> PROVIDED RECORDS
▼▼▼
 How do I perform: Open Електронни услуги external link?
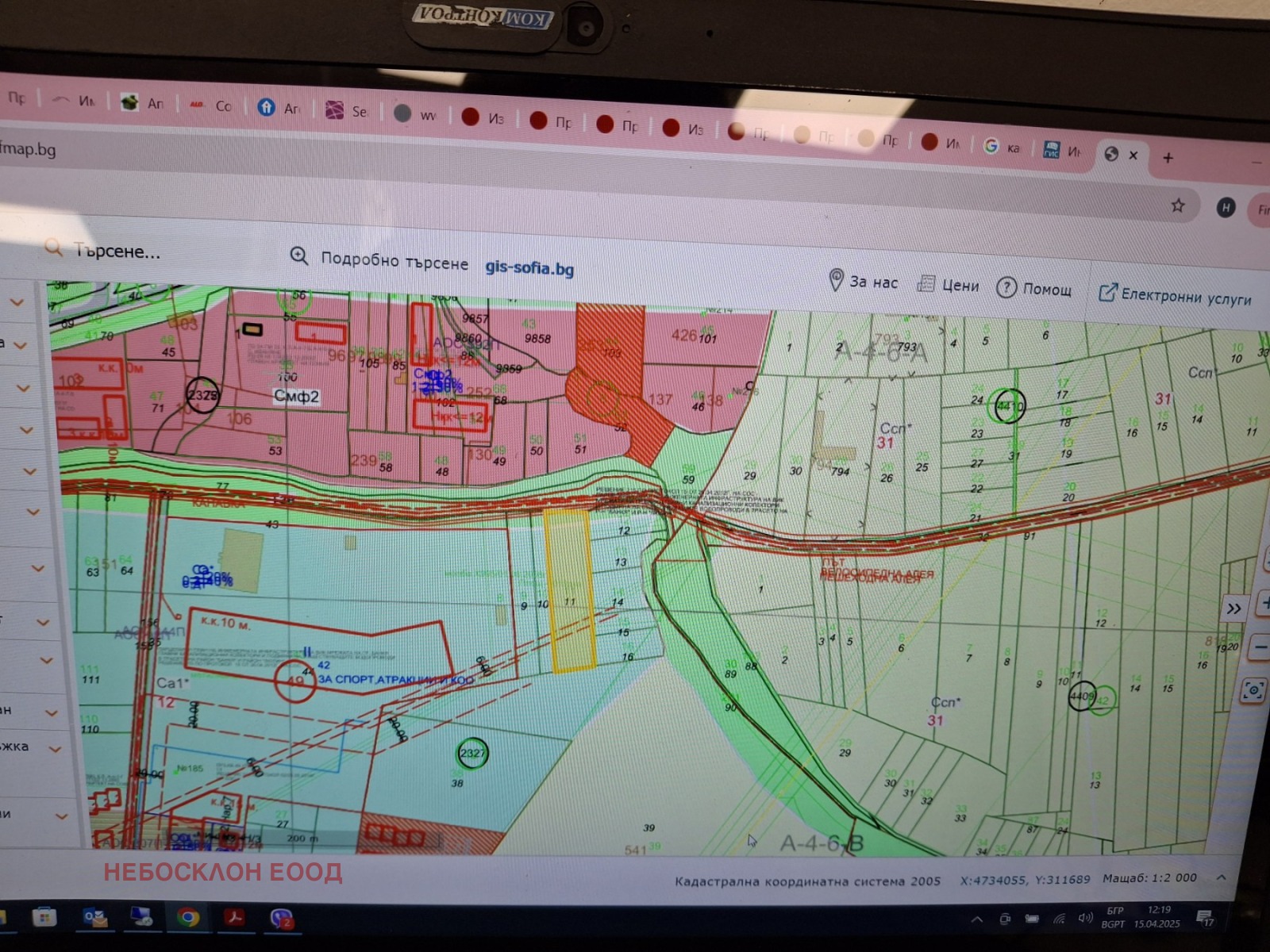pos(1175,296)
▲▲▲
▼▼▼
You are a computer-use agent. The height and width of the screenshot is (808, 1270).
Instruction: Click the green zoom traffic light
▲▲▲
▼▼▼
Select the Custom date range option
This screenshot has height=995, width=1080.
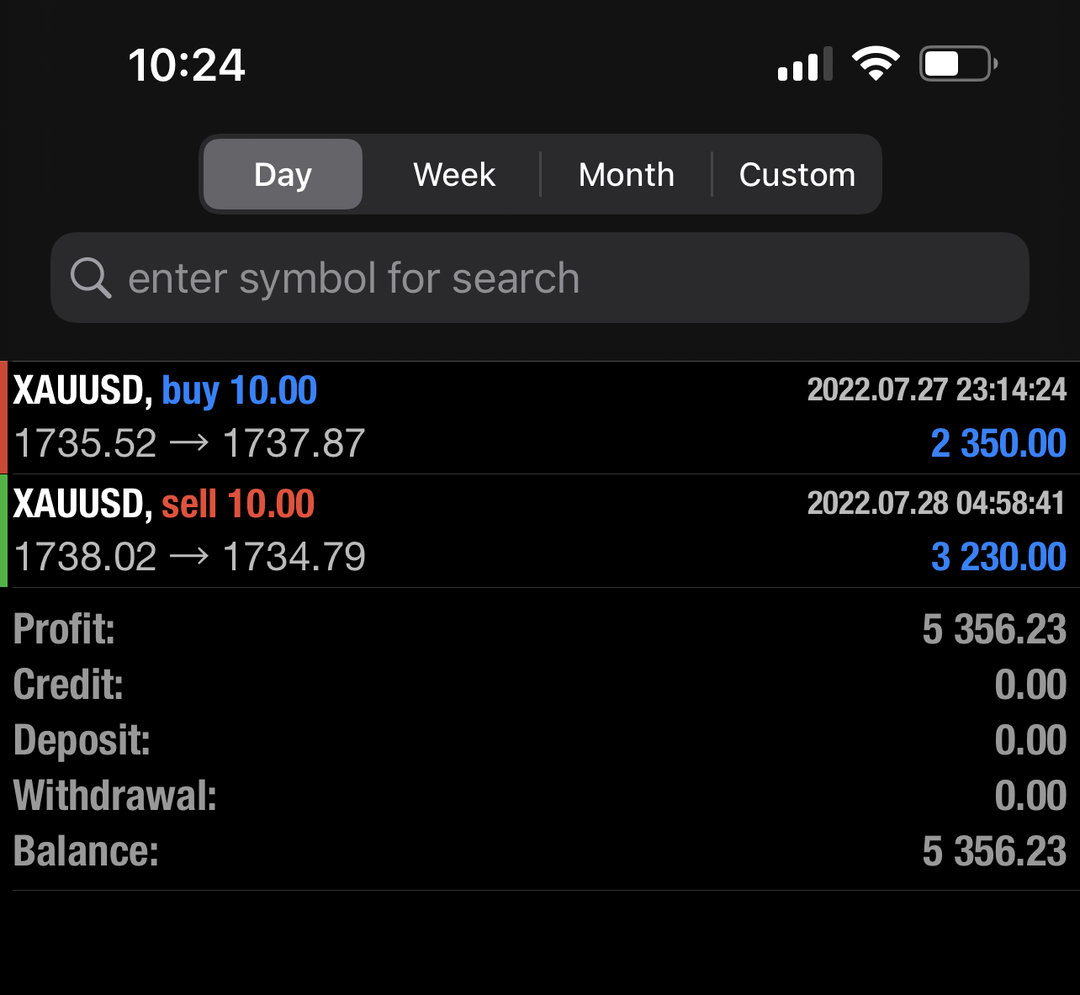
▲▲▲
> PROBLEM TO WORK ON
Which lines above run from the one containing "Select the Custom date range option" down to the one containing "This screenshot has height=995, width=1080."? Repeat exactly those, both ends included, and nothing else.

> THE COMPLETED TASK
Select the Custom date range option
This screenshot has height=995, width=1080.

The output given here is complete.